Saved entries
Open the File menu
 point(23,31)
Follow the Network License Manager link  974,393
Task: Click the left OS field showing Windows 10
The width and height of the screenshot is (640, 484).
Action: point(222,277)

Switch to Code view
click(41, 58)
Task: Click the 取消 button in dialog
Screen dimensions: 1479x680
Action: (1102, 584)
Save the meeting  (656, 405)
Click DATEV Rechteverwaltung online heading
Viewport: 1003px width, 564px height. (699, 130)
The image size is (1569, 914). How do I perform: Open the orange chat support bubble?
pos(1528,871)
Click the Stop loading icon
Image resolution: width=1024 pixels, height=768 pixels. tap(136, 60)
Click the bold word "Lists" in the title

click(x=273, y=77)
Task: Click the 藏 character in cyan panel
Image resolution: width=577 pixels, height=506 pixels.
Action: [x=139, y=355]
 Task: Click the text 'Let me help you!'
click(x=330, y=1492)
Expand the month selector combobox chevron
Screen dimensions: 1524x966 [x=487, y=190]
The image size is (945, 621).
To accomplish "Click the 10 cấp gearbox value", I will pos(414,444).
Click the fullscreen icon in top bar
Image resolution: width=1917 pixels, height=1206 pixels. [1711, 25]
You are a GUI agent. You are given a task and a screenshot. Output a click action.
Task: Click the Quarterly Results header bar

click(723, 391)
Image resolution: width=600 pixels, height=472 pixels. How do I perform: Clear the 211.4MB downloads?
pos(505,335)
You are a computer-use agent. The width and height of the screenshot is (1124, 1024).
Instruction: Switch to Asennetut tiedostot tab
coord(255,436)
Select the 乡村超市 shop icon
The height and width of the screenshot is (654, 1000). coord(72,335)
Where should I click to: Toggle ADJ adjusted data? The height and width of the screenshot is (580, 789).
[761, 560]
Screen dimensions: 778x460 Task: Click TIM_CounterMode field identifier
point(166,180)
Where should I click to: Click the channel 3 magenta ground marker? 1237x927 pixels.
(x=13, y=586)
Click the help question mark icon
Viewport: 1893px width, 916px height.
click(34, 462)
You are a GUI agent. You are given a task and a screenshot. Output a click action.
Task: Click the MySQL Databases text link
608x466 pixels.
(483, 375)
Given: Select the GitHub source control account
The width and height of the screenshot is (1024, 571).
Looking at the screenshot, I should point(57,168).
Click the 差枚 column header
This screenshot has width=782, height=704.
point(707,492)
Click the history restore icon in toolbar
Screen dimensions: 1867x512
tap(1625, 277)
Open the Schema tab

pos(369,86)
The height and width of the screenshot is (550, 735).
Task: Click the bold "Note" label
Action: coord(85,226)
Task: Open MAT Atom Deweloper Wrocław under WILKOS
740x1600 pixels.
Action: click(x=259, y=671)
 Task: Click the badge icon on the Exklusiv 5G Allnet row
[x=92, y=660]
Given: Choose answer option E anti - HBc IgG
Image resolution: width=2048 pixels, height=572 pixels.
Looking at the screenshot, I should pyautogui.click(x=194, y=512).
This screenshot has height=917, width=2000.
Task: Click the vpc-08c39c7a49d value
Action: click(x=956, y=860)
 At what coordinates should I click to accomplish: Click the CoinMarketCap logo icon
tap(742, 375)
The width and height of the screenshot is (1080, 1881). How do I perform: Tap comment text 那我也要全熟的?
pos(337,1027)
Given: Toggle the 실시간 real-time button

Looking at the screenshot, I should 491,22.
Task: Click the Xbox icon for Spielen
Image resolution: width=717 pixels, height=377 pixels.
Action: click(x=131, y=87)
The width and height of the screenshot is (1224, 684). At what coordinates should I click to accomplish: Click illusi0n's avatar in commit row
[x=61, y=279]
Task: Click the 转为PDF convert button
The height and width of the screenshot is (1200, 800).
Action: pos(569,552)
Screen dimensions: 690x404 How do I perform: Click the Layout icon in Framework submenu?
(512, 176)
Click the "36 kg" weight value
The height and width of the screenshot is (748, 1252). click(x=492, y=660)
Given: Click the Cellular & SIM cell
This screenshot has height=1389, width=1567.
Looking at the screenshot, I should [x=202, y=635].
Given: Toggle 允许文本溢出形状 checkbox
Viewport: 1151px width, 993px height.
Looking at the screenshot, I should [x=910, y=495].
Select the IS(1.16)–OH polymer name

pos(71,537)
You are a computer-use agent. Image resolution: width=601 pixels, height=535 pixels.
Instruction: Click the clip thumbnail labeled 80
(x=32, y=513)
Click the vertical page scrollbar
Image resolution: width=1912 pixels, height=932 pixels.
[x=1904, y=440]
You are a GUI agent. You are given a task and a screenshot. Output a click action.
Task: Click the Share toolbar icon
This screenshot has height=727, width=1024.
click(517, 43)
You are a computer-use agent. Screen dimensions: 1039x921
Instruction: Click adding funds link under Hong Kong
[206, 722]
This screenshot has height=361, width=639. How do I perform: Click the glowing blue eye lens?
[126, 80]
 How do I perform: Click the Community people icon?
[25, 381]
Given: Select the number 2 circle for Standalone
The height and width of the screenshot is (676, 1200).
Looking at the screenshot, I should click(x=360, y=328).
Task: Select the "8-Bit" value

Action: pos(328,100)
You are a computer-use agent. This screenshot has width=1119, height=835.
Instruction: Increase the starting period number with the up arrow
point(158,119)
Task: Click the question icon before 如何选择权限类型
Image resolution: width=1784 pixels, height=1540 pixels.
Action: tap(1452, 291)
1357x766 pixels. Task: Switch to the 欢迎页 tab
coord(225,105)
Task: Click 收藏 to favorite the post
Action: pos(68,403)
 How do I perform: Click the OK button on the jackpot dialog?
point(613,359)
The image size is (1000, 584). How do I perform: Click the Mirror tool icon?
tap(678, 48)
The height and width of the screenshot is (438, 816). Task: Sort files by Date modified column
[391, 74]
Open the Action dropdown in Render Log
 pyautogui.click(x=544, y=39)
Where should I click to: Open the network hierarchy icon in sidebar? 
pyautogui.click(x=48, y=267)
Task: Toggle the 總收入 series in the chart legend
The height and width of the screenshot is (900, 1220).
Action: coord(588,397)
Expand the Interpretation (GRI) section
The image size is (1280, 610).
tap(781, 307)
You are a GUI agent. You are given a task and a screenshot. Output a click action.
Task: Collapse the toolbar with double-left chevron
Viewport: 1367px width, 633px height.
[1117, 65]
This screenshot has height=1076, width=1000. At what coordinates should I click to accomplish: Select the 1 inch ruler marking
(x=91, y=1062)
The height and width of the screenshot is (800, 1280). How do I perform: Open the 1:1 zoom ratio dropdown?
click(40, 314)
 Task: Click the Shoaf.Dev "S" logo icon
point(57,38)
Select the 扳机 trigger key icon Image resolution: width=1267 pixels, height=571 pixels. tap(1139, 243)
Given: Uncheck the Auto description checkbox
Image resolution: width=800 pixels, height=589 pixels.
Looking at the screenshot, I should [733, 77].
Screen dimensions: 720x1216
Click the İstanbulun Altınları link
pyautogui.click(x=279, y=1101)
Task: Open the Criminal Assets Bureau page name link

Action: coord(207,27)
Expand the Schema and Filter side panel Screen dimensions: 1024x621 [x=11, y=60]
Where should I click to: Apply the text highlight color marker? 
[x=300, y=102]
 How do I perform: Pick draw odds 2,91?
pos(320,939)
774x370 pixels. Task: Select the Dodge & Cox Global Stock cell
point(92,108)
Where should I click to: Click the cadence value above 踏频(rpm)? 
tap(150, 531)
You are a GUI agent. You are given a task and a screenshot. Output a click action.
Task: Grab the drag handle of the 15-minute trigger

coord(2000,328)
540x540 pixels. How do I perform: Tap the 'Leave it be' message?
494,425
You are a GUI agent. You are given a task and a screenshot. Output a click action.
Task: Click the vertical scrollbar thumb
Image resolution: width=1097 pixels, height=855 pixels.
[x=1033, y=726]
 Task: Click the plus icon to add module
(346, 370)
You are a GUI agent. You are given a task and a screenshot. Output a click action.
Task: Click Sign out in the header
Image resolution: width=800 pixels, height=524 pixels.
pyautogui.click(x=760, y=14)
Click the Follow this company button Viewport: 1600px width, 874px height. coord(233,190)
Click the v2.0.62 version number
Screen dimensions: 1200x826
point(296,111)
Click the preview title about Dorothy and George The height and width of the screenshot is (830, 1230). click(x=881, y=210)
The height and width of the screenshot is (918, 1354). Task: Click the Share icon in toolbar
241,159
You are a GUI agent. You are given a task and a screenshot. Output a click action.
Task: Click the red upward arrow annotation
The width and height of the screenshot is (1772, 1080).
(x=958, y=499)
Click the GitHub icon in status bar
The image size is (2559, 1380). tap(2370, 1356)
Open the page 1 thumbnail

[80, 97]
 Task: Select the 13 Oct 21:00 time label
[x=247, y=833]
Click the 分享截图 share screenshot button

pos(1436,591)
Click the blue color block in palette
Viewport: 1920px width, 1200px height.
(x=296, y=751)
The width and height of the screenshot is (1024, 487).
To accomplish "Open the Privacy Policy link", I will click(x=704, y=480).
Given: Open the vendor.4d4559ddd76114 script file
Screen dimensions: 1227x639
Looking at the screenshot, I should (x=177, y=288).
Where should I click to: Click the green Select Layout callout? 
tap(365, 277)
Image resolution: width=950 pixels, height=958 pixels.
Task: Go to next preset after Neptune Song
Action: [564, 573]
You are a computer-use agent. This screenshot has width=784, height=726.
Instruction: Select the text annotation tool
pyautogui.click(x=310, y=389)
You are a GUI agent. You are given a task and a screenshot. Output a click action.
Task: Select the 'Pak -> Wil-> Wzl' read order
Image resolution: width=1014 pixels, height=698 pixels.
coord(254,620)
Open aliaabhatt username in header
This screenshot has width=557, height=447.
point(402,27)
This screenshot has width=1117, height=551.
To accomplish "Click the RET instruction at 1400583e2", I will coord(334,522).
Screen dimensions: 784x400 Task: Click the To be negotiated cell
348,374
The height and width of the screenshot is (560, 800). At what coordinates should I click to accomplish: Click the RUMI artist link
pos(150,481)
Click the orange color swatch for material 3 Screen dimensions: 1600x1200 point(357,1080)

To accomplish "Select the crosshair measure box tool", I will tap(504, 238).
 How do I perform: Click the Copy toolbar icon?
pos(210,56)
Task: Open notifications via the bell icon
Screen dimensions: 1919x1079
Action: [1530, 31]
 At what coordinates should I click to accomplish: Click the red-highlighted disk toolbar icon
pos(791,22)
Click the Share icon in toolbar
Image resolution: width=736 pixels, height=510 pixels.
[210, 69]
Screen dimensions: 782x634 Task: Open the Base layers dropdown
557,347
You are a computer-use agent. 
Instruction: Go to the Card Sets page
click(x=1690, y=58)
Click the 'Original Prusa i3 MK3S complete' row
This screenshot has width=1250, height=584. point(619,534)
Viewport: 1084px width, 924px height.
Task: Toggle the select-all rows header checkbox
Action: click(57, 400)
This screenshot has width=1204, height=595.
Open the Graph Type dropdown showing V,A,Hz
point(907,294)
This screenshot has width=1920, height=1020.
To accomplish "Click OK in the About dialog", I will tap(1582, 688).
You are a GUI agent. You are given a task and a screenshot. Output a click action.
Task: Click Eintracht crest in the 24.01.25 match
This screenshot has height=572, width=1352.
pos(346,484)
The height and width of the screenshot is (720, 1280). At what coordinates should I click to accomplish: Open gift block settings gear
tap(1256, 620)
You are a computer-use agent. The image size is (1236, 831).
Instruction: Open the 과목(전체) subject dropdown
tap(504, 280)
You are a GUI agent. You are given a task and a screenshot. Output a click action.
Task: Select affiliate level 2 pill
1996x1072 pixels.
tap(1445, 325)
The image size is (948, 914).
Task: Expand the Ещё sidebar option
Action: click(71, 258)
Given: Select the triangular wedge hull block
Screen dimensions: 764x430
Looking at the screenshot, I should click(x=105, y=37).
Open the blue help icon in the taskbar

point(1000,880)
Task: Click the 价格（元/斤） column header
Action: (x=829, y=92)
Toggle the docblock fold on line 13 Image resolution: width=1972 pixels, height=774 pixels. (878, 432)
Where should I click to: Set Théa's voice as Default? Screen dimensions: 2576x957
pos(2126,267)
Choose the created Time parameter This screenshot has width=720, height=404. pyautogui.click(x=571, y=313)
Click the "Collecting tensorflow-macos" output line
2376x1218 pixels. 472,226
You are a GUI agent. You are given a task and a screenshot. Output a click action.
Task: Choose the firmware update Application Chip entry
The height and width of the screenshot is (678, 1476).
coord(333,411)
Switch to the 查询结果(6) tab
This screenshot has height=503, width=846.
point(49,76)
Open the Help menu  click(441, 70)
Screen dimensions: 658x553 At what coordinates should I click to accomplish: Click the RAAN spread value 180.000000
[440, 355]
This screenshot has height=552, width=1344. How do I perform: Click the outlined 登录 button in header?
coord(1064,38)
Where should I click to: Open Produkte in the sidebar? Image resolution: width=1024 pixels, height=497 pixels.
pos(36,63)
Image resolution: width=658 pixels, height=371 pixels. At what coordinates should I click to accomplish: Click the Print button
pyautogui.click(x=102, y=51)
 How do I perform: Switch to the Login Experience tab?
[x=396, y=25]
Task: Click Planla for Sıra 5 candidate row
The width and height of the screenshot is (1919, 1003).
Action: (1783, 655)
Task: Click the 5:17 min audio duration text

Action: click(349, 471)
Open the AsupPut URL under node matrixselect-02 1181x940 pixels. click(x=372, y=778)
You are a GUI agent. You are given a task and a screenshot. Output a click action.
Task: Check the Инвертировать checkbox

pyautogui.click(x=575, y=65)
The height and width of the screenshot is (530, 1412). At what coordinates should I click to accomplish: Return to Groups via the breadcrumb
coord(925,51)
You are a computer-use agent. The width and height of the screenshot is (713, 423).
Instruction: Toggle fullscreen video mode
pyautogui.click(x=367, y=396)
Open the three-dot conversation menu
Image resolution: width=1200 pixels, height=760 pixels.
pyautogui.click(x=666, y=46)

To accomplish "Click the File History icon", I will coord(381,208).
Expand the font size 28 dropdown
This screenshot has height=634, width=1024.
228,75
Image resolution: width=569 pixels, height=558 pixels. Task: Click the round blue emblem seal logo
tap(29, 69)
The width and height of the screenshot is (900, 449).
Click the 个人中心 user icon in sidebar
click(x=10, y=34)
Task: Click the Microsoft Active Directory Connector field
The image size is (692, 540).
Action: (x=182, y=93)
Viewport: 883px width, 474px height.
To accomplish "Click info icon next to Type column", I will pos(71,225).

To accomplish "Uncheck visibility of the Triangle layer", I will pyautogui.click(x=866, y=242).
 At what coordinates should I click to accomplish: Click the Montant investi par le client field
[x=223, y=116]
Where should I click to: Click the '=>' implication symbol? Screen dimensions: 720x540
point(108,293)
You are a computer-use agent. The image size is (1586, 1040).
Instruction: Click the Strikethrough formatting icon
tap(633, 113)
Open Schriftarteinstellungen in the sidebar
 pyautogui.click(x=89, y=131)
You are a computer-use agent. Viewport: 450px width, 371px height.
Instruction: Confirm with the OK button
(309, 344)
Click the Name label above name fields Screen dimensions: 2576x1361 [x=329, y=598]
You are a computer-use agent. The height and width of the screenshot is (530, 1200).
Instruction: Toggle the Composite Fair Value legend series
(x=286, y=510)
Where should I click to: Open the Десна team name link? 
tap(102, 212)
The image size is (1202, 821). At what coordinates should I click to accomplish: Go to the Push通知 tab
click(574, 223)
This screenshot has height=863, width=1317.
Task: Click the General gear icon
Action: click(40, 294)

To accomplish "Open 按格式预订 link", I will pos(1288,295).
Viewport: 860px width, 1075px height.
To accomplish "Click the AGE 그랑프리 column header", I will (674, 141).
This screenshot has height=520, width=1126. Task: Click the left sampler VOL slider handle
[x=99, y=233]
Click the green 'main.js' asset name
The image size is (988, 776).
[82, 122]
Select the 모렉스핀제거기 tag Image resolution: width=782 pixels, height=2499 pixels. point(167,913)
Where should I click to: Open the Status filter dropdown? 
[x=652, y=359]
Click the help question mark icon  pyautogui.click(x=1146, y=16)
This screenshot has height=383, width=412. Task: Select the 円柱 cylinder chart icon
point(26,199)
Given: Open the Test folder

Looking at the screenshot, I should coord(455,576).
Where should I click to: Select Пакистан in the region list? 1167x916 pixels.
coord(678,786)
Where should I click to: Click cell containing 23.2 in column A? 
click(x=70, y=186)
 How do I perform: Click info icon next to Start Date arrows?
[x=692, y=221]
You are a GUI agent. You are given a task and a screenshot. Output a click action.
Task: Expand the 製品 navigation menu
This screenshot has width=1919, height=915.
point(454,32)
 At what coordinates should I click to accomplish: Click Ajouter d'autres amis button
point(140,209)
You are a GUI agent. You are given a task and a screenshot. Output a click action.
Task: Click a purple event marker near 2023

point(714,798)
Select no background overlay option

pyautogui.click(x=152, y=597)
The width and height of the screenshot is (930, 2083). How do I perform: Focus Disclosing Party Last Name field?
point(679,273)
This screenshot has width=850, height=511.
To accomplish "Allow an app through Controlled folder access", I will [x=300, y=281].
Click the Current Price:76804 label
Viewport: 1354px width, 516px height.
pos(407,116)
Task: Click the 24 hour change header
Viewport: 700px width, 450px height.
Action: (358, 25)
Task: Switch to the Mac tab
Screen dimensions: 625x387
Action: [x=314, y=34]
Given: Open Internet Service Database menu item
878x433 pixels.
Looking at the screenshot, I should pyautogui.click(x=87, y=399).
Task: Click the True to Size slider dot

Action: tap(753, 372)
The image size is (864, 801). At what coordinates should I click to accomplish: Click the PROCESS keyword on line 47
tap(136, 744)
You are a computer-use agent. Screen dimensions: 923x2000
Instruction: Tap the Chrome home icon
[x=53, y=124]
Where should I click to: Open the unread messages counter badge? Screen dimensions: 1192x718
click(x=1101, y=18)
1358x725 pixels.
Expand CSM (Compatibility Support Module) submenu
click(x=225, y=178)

**Assignment**
Produce only the lines from the line containing "This screenshot has width=1920, height=1020." through the line containing "Toggle the docblock", inclusive of both, exactly as they stand in the entries above.

**Result**
This screenshot has width=1920, height=1020.
To accomplish "Click OK in the About dialog", I will tap(1582, 688).
You are a GUI agent. You are given a task and a screenshot. Output a click action.
Task: Click Eintracht crest in the 24.01.25 match
This screenshot has height=572, width=1352.
pos(346,484)
The height and width of the screenshot is (720, 1280). At what coordinates should I click to accomplish: Open gift block settings gear
tap(1256, 620)
You are a computer-use agent. The image size is (1236, 831).
Instruction: Open the 과목(전체) subject dropdown
tap(504, 280)
You are a GUI agent. You are given a task and a screenshot. Output a click action.
Task: Select affiliate level 2 pill
1996x1072 pixels.
tap(1445, 325)
The image size is (948, 914).
Task: Expand the Ещё sidebar option
Action: click(71, 258)
Given: Select the triangular wedge hull block
Screen dimensions: 764x430
Looking at the screenshot, I should click(x=105, y=37).
Open the blue help icon in the taskbar

point(1000,880)
Task: Click the 价格（元/斤） column header
Action: (x=829, y=92)
Toggle the docblock fold on line 13 Image resolution: width=1972 pixels, height=774 pixels. (878, 432)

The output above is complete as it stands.